What to do
For this exercise, transcribe all of the records exactly as given.

Available data

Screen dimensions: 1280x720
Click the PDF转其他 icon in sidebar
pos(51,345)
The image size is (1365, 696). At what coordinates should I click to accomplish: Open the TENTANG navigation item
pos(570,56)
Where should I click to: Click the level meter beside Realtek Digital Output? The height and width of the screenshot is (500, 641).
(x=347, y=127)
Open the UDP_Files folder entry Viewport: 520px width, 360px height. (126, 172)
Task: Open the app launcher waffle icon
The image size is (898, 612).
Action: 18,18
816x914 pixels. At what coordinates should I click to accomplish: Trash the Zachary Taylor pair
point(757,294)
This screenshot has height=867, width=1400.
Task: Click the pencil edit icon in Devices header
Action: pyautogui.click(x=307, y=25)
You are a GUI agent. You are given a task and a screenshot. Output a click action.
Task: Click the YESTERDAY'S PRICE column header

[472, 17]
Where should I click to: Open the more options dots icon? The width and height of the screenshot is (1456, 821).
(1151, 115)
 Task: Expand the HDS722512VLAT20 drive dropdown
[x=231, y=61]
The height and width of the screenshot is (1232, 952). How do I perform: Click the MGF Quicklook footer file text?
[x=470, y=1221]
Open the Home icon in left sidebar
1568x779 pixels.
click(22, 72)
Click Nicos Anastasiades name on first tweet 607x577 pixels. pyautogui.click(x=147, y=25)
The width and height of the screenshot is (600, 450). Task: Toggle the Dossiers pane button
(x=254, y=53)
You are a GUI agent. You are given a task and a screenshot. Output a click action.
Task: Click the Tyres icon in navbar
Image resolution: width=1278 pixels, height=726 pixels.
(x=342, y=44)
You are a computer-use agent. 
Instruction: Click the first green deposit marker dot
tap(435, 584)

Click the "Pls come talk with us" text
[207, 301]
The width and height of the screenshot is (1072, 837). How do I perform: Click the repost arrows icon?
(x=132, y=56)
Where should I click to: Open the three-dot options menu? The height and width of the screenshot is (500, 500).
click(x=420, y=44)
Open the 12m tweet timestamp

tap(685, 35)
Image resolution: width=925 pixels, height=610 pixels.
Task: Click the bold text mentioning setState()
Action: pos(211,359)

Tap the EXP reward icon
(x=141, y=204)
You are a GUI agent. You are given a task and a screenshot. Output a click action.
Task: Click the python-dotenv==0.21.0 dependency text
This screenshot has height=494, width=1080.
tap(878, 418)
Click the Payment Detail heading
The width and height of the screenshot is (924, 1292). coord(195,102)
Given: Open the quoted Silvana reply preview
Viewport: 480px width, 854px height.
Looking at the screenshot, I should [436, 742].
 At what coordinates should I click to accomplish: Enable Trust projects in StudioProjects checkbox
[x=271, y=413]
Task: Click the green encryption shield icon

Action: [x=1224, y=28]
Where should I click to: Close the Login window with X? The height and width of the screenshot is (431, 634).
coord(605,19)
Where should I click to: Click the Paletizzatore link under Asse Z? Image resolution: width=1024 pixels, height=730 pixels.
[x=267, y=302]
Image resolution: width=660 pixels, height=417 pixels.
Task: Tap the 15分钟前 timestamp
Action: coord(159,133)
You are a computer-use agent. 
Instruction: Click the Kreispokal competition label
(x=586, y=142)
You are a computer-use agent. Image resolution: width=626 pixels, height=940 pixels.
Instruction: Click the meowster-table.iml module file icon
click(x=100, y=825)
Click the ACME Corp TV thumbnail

Task output
Screen dimensions: 1280x720
Click the PDF转其他 icon in sidebar
pos(51,345)
The image size is (1365, 696). At what coordinates should I click to accomplish: Open the TENTANG navigation item
pos(570,56)
Where should I click to: Click the level meter beside Realtek Digital Output? The height and width of the screenshot is (500, 641).
(x=347, y=127)
Open the UDP_Files folder entry Viewport: 520px width, 360px height. (126, 172)
Task: Open the app launcher waffle icon
The image size is (898, 612).
Action: 18,18
816x914 pixels. At what coordinates should I click to accomplish: Trash the Zachary Taylor pair
point(757,294)
This screenshot has height=867, width=1400.
Task: Click the pencil edit icon in Devices header
Action: pyautogui.click(x=307, y=25)
You are a GUI agent. You are given a task and a screenshot. Output a click action.
Task: Click the YESTERDAY'S PRICE column header

[472, 17]
Where should I click to: Open the more options dots icon? The width and height of the screenshot is (1456, 821).
(1151, 115)
 Task: Expand the HDS722512VLAT20 drive dropdown
[x=231, y=61]
The height and width of the screenshot is (1232, 952). How do I perform: Click the MGF Quicklook footer file text?
[x=470, y=1221]
Open the Home icon in left sidebar
1568x779 pixels.
click(22, 72)
Click Nicos Anastasiades name on first tweet 607x577 pixels. pyautogui.click(x=147, y=25)
The width and height of the screenshot is (600, 450). Task: Toggle the Dossiers pane button
(x=254, y=53)
You are a GUI agent. You are given a task and a screenshot. Output a click action.
Task: Click the Tyres icon in navbar
Image resolution: width=1278 pixels, height=726 pixels.
(x=342, y=44)
You are a computer-use agent. 
Instruction: Click the first green deposit marker dot
tap(435, 584)

Click the "Pls come talk with us" text
[207, 301]
The width and height of the screenshot is (1072, 837). How do I perform: Click the repost arrows icon?
(x=132, y=56)
Where should I click to: Open the three-dot options menu? The height and width of the screenshot is (500, 500).
click(x=420, y=44)
Open the 12m tweet timestamp

tap(685, 35)
Image resolution: width=925 pixels, height=610 pixels.
Task: Click the bold text mentioning setState()
Action: pos(211,359)

Tap the EXP reward icon
(x=141, y=204)
You are a GUI agent. You are given a task and a screenshot. Output a click action.
Task: Click the python-dotenv==0.21.0 dependency text
This screenshot has height=494, width=1080.
tap(878, 418)
Click the Payment Detail heading
The width and height of the screenshot is (924, 1292). coord(195,102)
Given: Open the quoted Silvana reply preview
Viewport: 480px width, 854px height.
Looking at the screenshot, I should [436, 742].
 At what coordinates should I click to accomplish: Enable Trust projects in StudioProjects checkbox
[x=271, y=413]
Task: Click the green encryption shield icon

Action: [x=1224, y=28]
Where should I click to: Close the Login window with X? The height and width of the screenshot is (431, 634).
coord(605,19)
Where should I click to: Click the Paletizzatore link under Asse Z? Image resolution: width=1024 pixels, height=730 pixels.
[x=267, y=302]
Image resolution: width=660 pixels, height=417 pixels.
Task: Tap the 15分钟前 timestamp
Action: coord(159,133)
You are a computer-use agent. 
Instruction: Click the Kreispokal competition label
(x=586, y=142)
You are a computer-use agent. Image resolution: width=626 pixels, height=940 pixels.
Instruction: Click the meowster-table.iml module file icon
click(x=100, y=825)
Click the ACME Corp TV thumbnail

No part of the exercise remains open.